Prime Minister Shinzo Abe's gamble to call a snap election paid off handsomely. The lack of any shred of a sensible opposition and concern over a hostile North Korea led to a landslide victory.
It makes Abe the strongest post-war leader in Japan, and likely the longest-lasting, too, in his second stint in power. Investors should note that his third victory at the polls gives him a powerful mandate to continue his Abenomics push to reform Japan's economy.
Investors don't own enough Japanese shares. They were woefully underexposed prior to Abe's election in 2012, when Japanese shares broke rapidly higher. Global fund managers still have an average of just 6.3% of their global equity portfolio allocated to Japanese equities. That compares with Japanese stocks accounting for 8% of the MSCI World All Countries Index, and a whopping 23% of MSCI EAFE -- the developed economies minus the United States.
One way to increase exposure to Japan's benefits from Abenomics is to focus on companies that will be lifted by that capex spending. Earlier this year, I highlighted companies such as communications-infrastructure provider Furukawa Electric (FUWAY) -- its shares now up 130% in the last 12 months -- and general contractors Kajima (KAJMY) , up 80%.
They're the top performers in a basket of 36 stocks identified by Société Générale that sell or make capital goods. All in the basket are members of the Topix 500 index (think S&P 500 index of large- and mid-caps) of the largest Tokyo listings, have a market capitalization of at least ¥200 billion ($1.8 billion), and domestic revenue that accounts for more than half of sales, to make sure they are genuine Japan plays.
Japanese businesses are truly confident that the economy is finally on firm footing and moving forward, however slowly. That is encouraging top executives to spend money on capex. That didn't make any sense at all when facing a shrinking economy where deflation meant prices for parts or whole factories only kept getting cheaper.

Data:
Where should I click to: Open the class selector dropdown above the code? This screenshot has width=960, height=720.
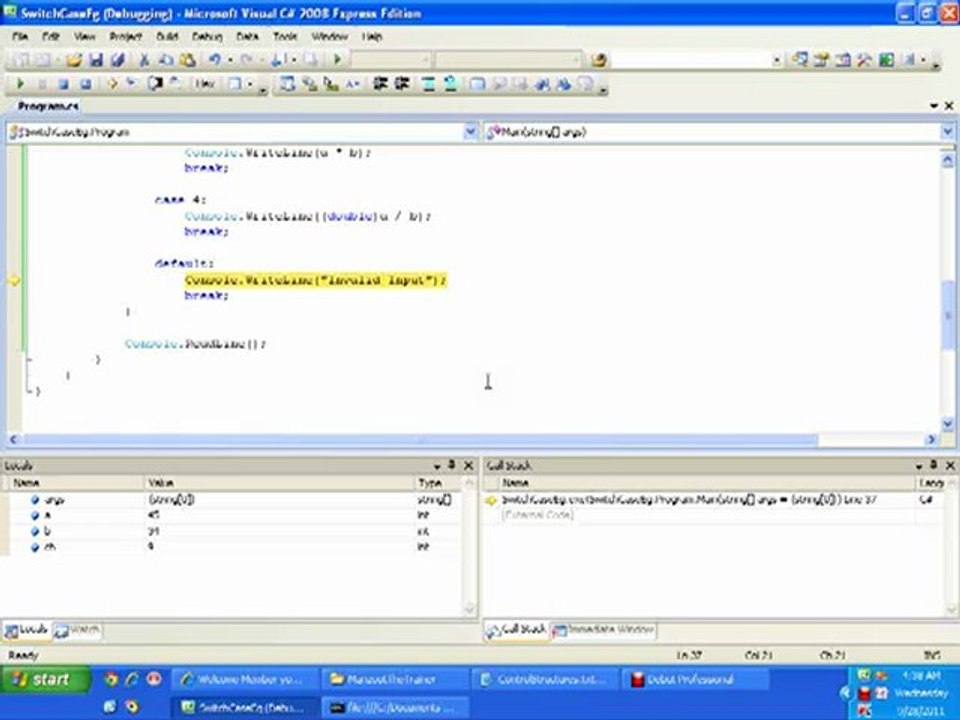(x=470, y=132)
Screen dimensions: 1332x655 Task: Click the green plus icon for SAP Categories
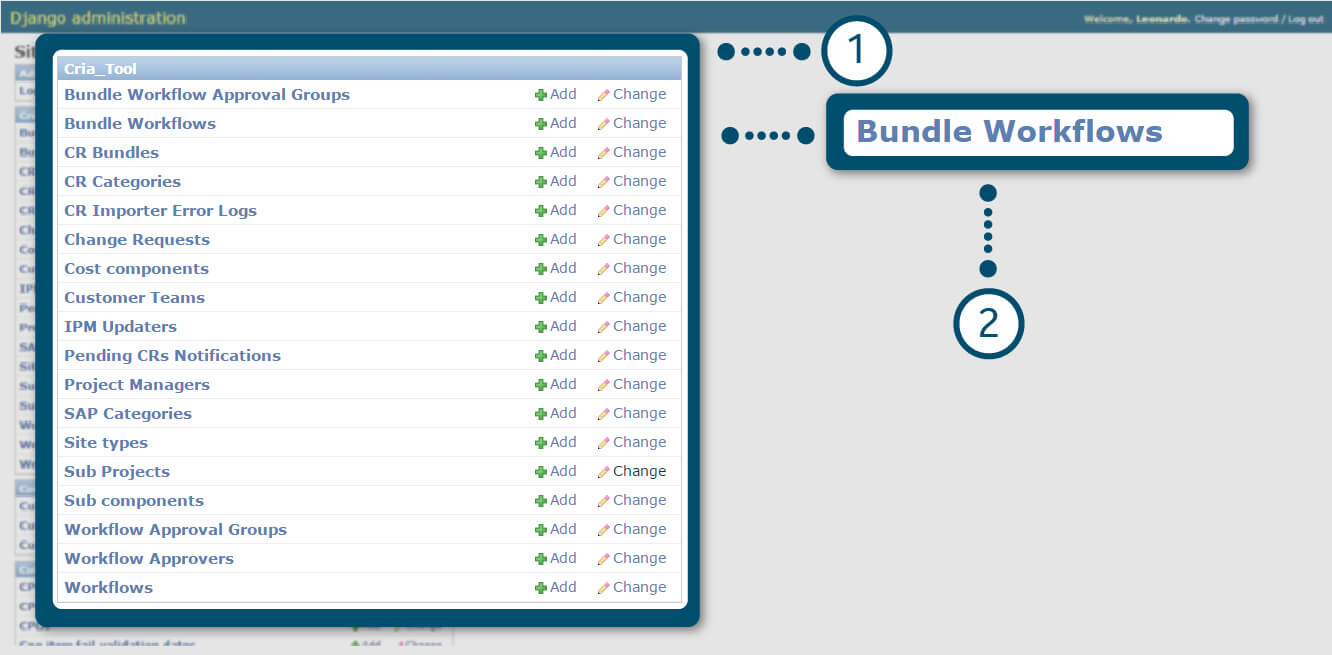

What is being asked: Revise the article on Abe's election victory by giving its text again from "One way to increase" up to and including "(KAJMY) , up 80%.", with "general contractors" changed to "construction firms".

Full answer:
One way to increase exposure to Japan's benefits from Abenomics is to focus on companies that will be lifted by that capex spending. Earlier this year, I highlighted companies such as communications-infrastructure provider Furukawa Electric (FUWAY) -- its shares now up 130% in the last 12 months -- and construction firms Kajima (KAJMY) , up 80%.